Puis Zalachenko éclata de rire.

— On a commencé à se fréquenter en Espagne au début des années 1990 quand j'étais encore en convalescence après ta petite bombe incendiaire. Il n'est pas mon employé... c'est un partenariat. Nous dirigeons une affaire florissante.

— Trafic de femmes.

Il haussa les épaules.

— On peut dire qu'on est diversifié et qu'on couvre de nombreux domaines et services. L'idée de notre entreprise est de rester dans l'ombre sans jamais nous faire voir. Tu n'as donc vraiment pas compris qui est Ronald Niedermann ?

Lisbeth ne dit rien. Elle ne voyait absolument pas ce qu'il insinuait.

— Ronald est ton frère, dit Zalachenko.

— Non ! fit Lisbeth, le souffle coupé.

Zalachenko rit de nouveau. Mais le canon du pistolet était toujours fermement dirigé sur elle.

— En tout cas ton demi-frère, précisa Zalachenko. Le résultat d'un divertissement au cours d'une mission que j'ai eue en Allemagne en 1970.

— Tu as fait de ton fils un tueur.

— Oh non, je l'ai seulement aidé à réaliser son potentiel. Il avait la capacité de tuer bien avant que je prenne en main son éducation. Et quand je ne serai plus là, il mènera loin l'entreprise familiale.

— Est-ce qu'il sait que je suis sa demi-sœur ?

— Bien sûr. Mais si tu t'imagines pouvoir faire appel à ses sentiments fraternels, oublie tout de suite. Je suis sa famille. Toi, tu n'es qu'un vague bruissement à l'horizon. Je dois peut-être te préciser qu'il n'est pas ton seul demi-frère. Tu as au moins quatre autres frères, et trois sœurs aussi, dans différents pays. L'un de tes autres frères est un crétin mais un autre possède un certain potentiel. Il s'occupe de la filiale de Tallinn. Cela dit, Ronald est le seul de mes enfants qui rende vraiment justice aux gènes de Zalachenko.

— J'imagine qu'il n'y a pas de place pour mes sœurs dans l'entreprise familiale.

Zalachenko eut l'air médusé.

— Zalachenko... tu n'es qu'un enfoiré ordinaire qui n'aime pas les femmes.
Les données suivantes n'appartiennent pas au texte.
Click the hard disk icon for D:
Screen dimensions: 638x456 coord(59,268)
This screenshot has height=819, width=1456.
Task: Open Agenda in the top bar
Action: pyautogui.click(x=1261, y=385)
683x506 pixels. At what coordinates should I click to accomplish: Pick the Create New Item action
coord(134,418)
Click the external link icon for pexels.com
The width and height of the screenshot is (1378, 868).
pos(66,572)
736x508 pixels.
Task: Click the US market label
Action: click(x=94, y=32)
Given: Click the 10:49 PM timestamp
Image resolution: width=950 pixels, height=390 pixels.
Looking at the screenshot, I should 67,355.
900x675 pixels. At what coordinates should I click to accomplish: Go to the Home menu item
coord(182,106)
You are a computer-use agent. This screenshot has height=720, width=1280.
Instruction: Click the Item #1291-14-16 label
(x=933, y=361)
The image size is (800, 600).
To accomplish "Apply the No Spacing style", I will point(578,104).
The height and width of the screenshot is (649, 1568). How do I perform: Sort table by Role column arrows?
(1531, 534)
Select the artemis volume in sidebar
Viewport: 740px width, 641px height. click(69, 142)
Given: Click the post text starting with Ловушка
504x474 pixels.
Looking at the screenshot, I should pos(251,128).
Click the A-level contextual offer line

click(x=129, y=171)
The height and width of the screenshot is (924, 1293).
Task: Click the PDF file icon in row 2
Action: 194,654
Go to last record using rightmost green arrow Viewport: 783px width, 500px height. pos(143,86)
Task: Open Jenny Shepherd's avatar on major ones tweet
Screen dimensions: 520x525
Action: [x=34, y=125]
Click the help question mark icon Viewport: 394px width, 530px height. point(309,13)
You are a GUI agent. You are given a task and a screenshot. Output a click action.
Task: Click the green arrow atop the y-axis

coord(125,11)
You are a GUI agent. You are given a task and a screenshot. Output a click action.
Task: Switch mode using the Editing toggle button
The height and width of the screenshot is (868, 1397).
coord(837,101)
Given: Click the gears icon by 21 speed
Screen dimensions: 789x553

Pourquoi est-ce que vous avez tué Bjurman ?

— Bjurman était un con. Il est tombé des nues quand il a découvert que tu étais ma fille. Il était une des très rares personnes de ce pays à connaître mon passé. Je dois reconnaître que ça m'a inquiété qu'il prenne brusquement contact avec moi, mais ensuite tout s'est arrangé au mieux. Il est mort et c'est toi qu'on a accusée.